Professional Corporations

  • Creation and Organizational Documents: Created by filing Articles of Incorporation in compliance with the North Carolina Business Corporation Act. North Carolina Professional Corporations must comply with G.S. 55B-4 by, among other things, having officers, directors, and shareholders who comply with the applicable professional licensing board requirements. A letter from the licensing board must accompany the Articles of Incorporation submitted to the Secretary of State’s Office.
  • Management: A Corporation is owned by its shareholders and managed by a board of directors (including the required professional “licensees”) elected and acting under authority of the Articles of Incorporation and Bylaws of the corporation.
  • Limited Liability Characteristics: Professional licensees are personally liable for malpractice in providing professional services. A shareholder, director, or officer of a professional corporation is not individually liable for the malpractice of another shareholder, director, or officer unless the services are provided under his or her supervision or direction or direct involvement.
  • Tax Characteristics: The corporation is taxed on its income.

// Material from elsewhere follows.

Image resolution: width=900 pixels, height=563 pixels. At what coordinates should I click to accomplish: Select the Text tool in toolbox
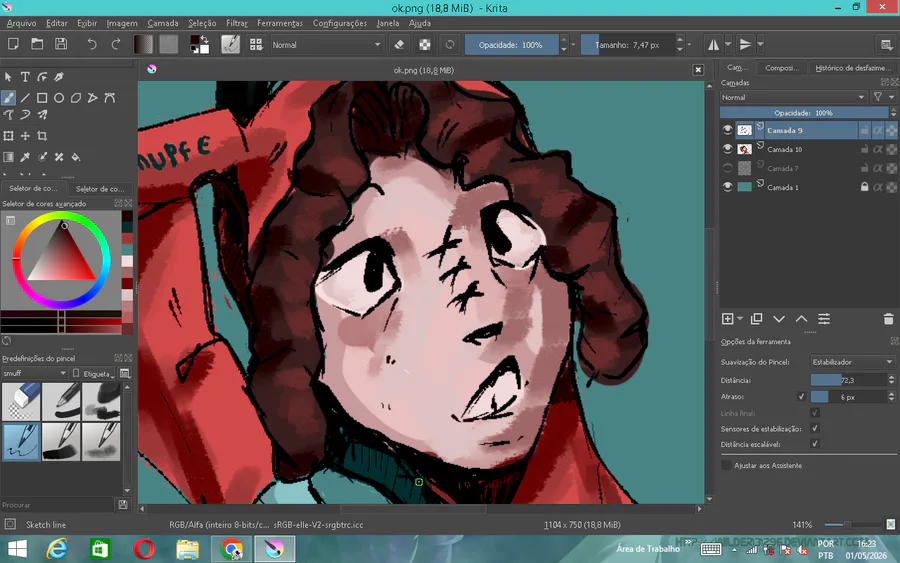click(25, 77)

Shareholders are taxed on dividends and other distributions received from the corporation (double taxation).
  • Termination: Corporations are unaffected by the death or withdrawal of a shareholder (so long as licensing requirements continue to be met). G.S. 55B-7 Corporations are dissolved by compliance with the Business Corporation Act, either voluntarily, administratively, or judicially.

Professional LLCs

  • Creation and Organizational Documents: Created by filing Articles of Organization in compliance with the North Carolina Limited Liability Company Act. Professional LLCs must comply with the provisions of Chapter 55B as well and Chapter 55 of the NC General Statutes.
  • Management: Professional LLCs are managed by their managers.
  • Limited Liability Characteristics: Professional licensees are personally liable for malpractice in providing professional services. Members or manager of the Professional Limited Liability Company are not individually liable for the malpractice of another manager, member or licensee unless the services are provided under his or her supervision, direction, or direct involvement.
  • Tax Characteristics: The Professional Limited Liability Company is NOT taxed on its income. Members are taxed on the income of the PLLC.
  • Termination: May dissolve upon the death of withdrawal of a member and under other circumstances as determined by the Articles of Organization or Written Agreement.